Provided data.
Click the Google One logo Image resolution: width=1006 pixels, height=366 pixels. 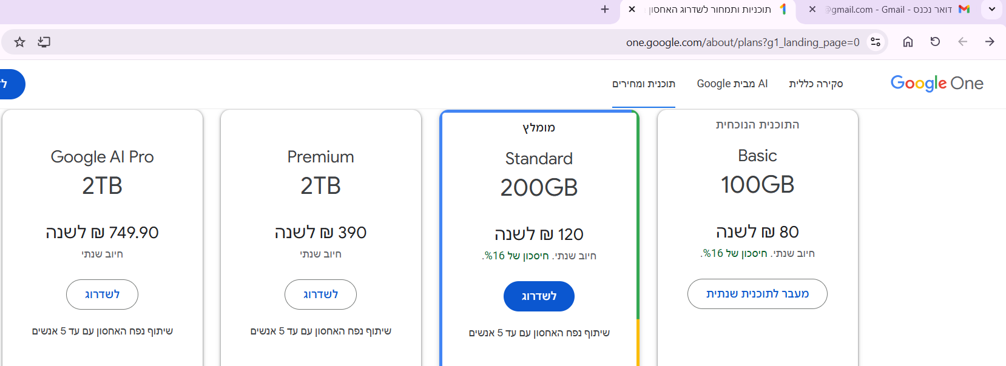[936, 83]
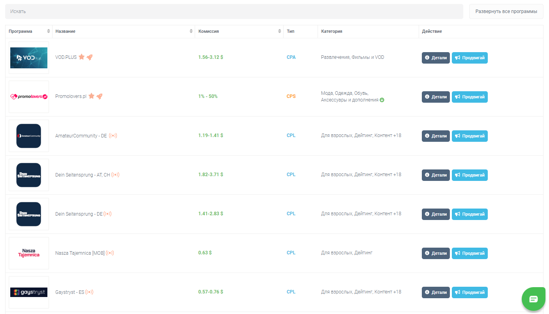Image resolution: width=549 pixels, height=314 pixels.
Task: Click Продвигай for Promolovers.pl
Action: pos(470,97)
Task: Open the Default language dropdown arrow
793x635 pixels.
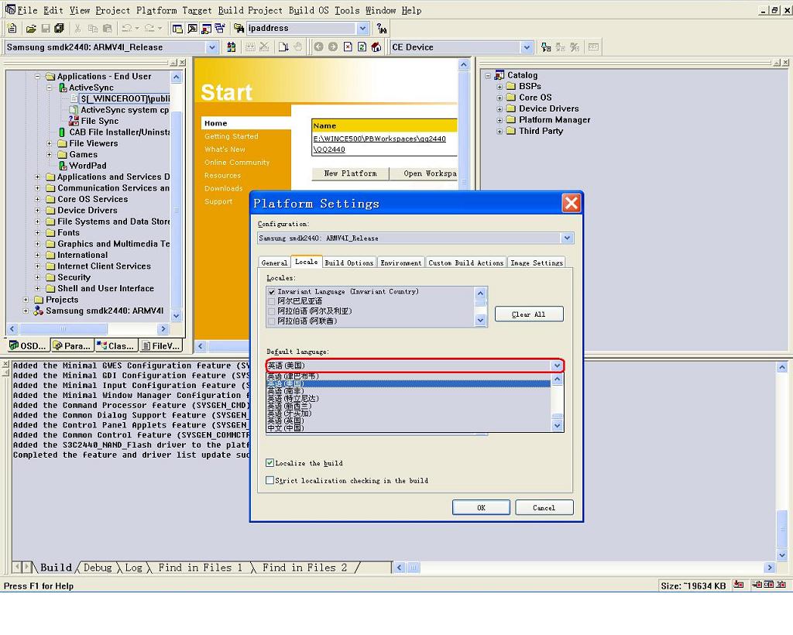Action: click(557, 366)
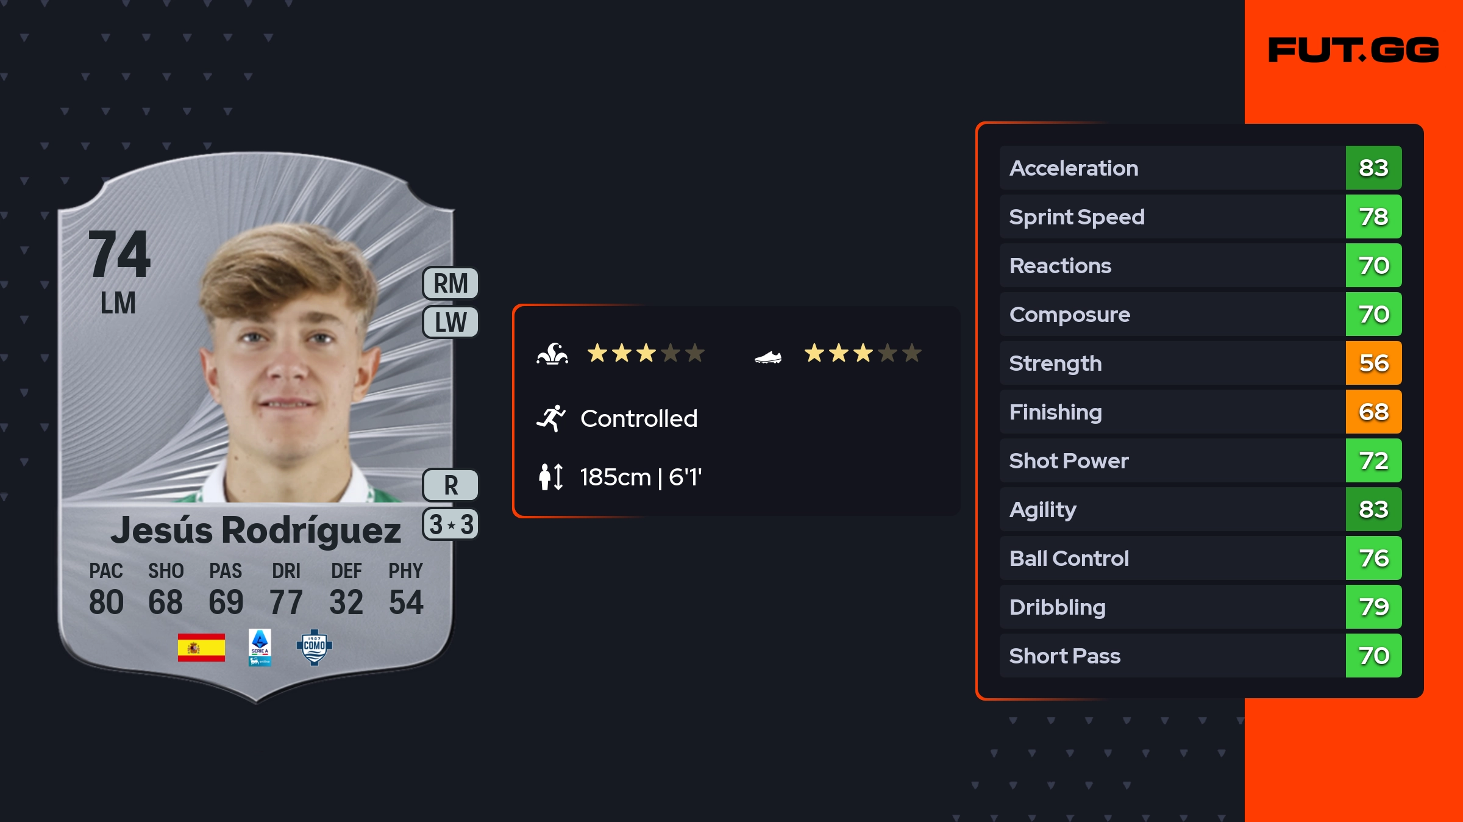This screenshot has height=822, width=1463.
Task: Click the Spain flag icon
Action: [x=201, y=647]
--
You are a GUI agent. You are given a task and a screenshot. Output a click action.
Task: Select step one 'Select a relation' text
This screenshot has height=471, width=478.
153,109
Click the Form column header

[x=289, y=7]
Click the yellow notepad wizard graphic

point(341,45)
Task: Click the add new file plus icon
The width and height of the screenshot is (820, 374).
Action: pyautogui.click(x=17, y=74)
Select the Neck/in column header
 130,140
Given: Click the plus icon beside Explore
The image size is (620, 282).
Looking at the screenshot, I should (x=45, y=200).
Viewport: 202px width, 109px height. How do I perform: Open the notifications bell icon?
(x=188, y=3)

Problem details.
In the entries above, find each line with the word "plus" and copy it.

Answer to this exercise.
Task: Click the add new file plus icon
Given: Click the plus icon beside Explore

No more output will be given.